Le gouvernement français a souhaité que l'Union européenne s'engage dans la voie de la rénovation et surtout qu'elle s'y engage dans des conditions favorables. Lorsque j'ai pris mes fonctions, il y a dix-huit mois, la pérennité de la Convention de Lomé était remise en cause par certains gouvernements ou experts. Les discussions autour du très utile "livre vert" de la Commission avaient donné la mesure des interrogations de certains de nos partenaires sur la pertinence d'une relation spécifique. Il est vrai que la Convention de Lomé n'a pas été en mesure de remplir tous ses objectifs. Elle n'a pas su en particulier éviter une marginalisation accrue de nombreux pays ACP. Elle n'a pas réussi non plus à lever les doutes sur l'efficacité de l'aide européenne lestée par la lourdeur et la rigidité de son cadre contractuel.
Le gouvernement français n'a pas été le seul, bien entendu, a souhaité un renouvellement de la Convention de Lomé. Le Parlement européen a joué lui aussi un rôle déterminant, Michel Rocard vous en parlera dans un instant. Mais ce sont aussi en France des associations, des ONG, des chercheurs qui se sont mobilisés (à la suite de débats de grande qualité) pour conclure au maintien nécessaire d'une convention entre l'Union européenne et les ACP.
C'est sur ce thème que je souhaiterai développer mon intervention : pourquoi la France a-t-elle fait le choix de proposer à ses partenaires de maintenir une convention ; comment concevons nous, avec nos partenaires européens, notre dialogue avec les pays ACP ?
1 - Ma première réponse sera en forme de constat. La Convention de Lomé trouve ses fondements dans notre histoire, dans notre géographie mais aussi dans les valeurs de solidarité communes à l'Europe.
1) C'est d'une certaine manière l'héritage de l'histoire qui a conduit aux conventions de Yaoundé puis de Lomé, principal instrument de coopération au développement de la Communauté depuis 1963.
2) Pour l'Europe, la relation avec l'Afrique, les Caraïbes et le Pacifique répond également à des enjeux géographiques majeurs. Le premier tient à la proximité du continent africain, dont les évolutions, l'ampleur des migrations mais aussi hélas certains grands trafics, ont une incidence directe pour l'Union. Quant aux régions plus lointaines de la Caraïbe et du Pacifique, elles présentent une importance particulière pour les pays et territoires d'Outre-mer. Il en va de même pour les régions ultrapériphériques de la Communauté.

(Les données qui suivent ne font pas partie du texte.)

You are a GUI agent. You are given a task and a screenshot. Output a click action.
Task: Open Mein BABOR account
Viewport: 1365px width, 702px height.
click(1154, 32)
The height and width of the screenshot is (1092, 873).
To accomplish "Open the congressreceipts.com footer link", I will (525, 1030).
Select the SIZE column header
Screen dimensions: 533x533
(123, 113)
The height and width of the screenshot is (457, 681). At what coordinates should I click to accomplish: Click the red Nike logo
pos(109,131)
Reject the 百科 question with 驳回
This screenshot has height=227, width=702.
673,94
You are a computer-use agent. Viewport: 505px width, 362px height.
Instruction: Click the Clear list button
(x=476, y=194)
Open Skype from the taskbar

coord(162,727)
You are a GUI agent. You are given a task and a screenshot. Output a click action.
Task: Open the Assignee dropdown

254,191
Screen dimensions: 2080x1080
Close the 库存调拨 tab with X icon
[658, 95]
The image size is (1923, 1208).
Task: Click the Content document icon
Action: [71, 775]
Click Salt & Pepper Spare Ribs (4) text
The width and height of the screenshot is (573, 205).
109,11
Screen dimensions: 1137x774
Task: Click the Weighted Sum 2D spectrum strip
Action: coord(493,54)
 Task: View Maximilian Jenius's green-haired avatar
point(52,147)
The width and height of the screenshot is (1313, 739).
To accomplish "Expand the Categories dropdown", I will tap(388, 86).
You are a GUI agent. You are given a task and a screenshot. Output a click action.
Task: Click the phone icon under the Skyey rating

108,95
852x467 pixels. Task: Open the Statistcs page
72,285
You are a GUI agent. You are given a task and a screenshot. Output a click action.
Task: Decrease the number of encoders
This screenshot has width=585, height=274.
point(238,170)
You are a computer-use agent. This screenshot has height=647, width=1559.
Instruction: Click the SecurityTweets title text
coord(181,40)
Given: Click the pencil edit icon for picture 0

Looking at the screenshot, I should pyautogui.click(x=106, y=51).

Mais le poids des liens historiques et géographiques ne doit pourtant pas être le seul ciment du partenariat UE/ACP.
3) L'Afrique subsaharienne et, à un moindre degré, le Pacifique ou les Caraïbes ne sont certes pas perçus par la plupart des puissances comme des enjeux stratégiques majeurs, mais bien plus comme des zones, marquées par des conflits, situés aux marges des grands ensembles commerciaux en formation, et trop étroitement dépendant de certains produits.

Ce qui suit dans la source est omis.